Erskine Morris (1913 – 1997)

Erskine Morris (1913 – 1997)

Wednesday, July 21, 2010

News and Updates

Dear readers,

Thought I'd update everyone with the latest news on the Gaspe Fiddle Project. I know I haven't been posting as many tunes lately but rest assured there is some great stuff in the pipeline.

We had another visit with Cyril on the Jean-Baptiste holiday and he treated us to an afternoon of new stories and jokes, and even a few tongue-twisters he learned from his Granny. We also played some of his tunes for him which I'd learned since my previous visit with him. He set me straight, helping me out on adding a few extra "jiggles"in the tune which he says help round the tunes out. There will be a bunch of new audio clips from that visit in before too long I hope.

We've also gotten a few tapes of Cyril's that we are in the process of digitizing. There are some real lively tunes there and I'll be sure to share these with the readers.

In other big news, I am leaving this weekend on a 3 week bike tour of the Gaspe coast from Campbellton, New Brunswick to Douglastown and Forillon Park. I'm hoping to meet some of the remaining fiddle players out on the coast. The highlight and culmination of the trip will be the Douglastown Irish Week which is from August 2nd to 6th. There's going to be some great fiddlers there including Yvon Mimeault, Gerald Fullum, and Pierre Schryer. I got some great news last week, it seems that Brian, Brigid, and her two brothers Joe and Anthony who play fiddle will also be out there. I'm sure I'll have some great fiddling and photos to share with all our readers from the music that happens out there.

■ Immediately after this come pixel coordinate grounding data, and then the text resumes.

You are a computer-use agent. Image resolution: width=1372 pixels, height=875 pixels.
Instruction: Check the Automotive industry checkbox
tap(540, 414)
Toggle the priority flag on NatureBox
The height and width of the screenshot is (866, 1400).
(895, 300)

Here is the site of the Douglastown Irish Week

And here is a picture of Douglastown beach:

The Liverpool Hornpipe (The Victory Breakdown)

Here is Erskine's setting of the an elegant and fairly well-known book tune, The Liverpool Hornpipe. Printed versions can be found in Cole's 1000 Fiddle Tunes, and R.P. Christeson's and O'Neill's collections. Erskine's high strain is a different melody from the printed version and is in my opinion, a better melody. Its possible that he or his source for this tune took the high strain of another tune and glued it to the low strain, but kept the Liverpool title. 
Hear the Liverpool Hornpipe (The Victory Breakdown)

I feel in Erskine's hands, this tune achieves a greater lift than all the versions I've heard of the standard book setting. As he often does, he gets a bunch of great cross string syncopations and doubles up on notes, both devices creating a slightly jagged texture to this tune which is really exciting. You can also really hear his feet beating out the rhythm on this one. I imagine some people really enjoyed dancing to Erskine fiddling this tune.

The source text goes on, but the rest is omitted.